» Work order A
Answer these questions from the report on the Senate vote:
(i) What was the final vote count on the bill?
(ii) Who cast the tiebreaking vote?
(iii) What did Charles E. Schumer call the legislation?
» Work order B
According to the report on the Senate vote, in which areas does the measure achieve a scaled-down version of President Biden's goals? List all of them.

» Source extract
···

- The Washington Times - Sunday, August 7, 2022

Senate Democrats passed the Inflation Reduction Act along party lines on Sunday, pushing through the sprawling $740 billion measure that achieves a scaled-down version of President Biden‘s goals on climate, health care and tax hikes.

The vote marks a significant victory for Mr. Biden after more than a year of courting his party’s wary moderates. 

The bill passed 51-50, with Vice President Kamala Harris casting the tiebreaking vote. The measure circumvented the chamber’s usual 60-vote threshold under rules for budget legislation. It now heads to the House, where final approval is expected this week.



After round-the-clock weekend voting, Senate Majority Leader Charles E. Schumer hailed the legislation as the “boldest climate package in U.S. history.”

“It’s been a long, tough and winding road,” the New York Democrat said. “The Senate is making history. It will kick-start the era of affordable clean energy in America. … It’s a game-changer. It’s a turning point. It’s been a long time coming.”

···

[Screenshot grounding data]
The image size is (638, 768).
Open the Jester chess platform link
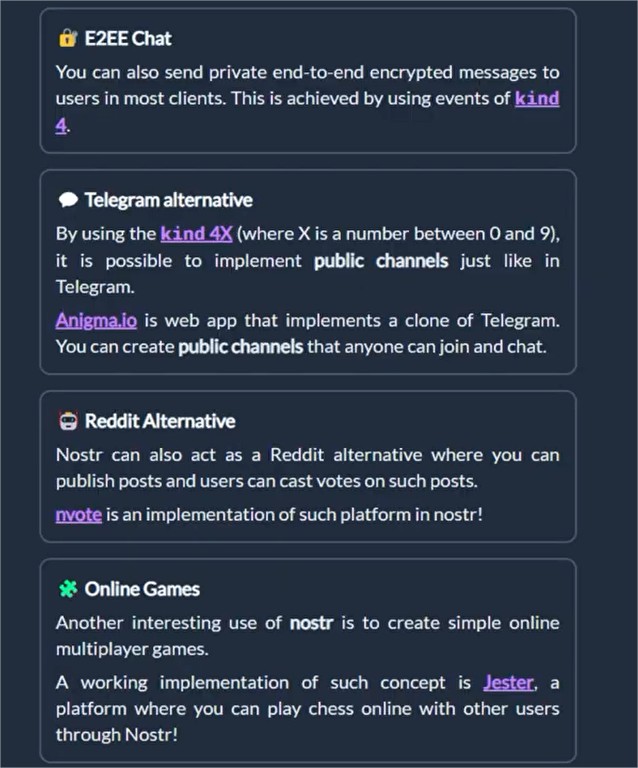508,682
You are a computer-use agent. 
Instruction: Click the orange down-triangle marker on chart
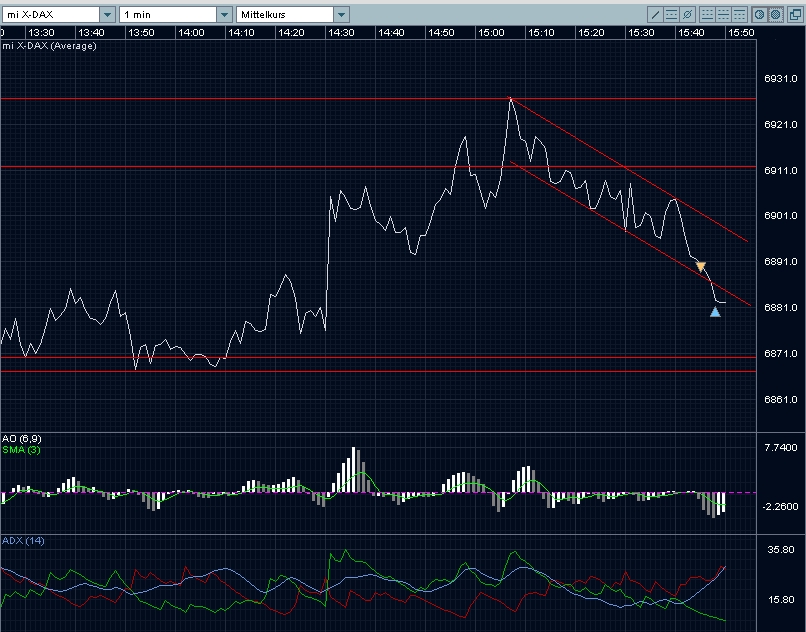tap(701, 266)
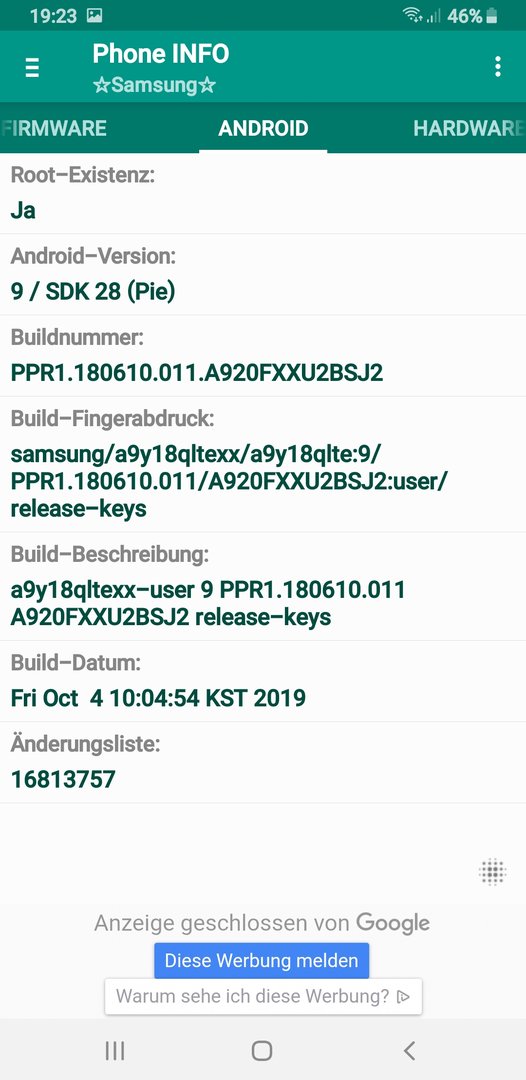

···

» Expected answer A
(i) 51-50
(ii) Vice President Kamala Harris
(iii) The "boldest climate package in U.S. history."

» Expected answer B
- Climate
- Health care
- Tax hikes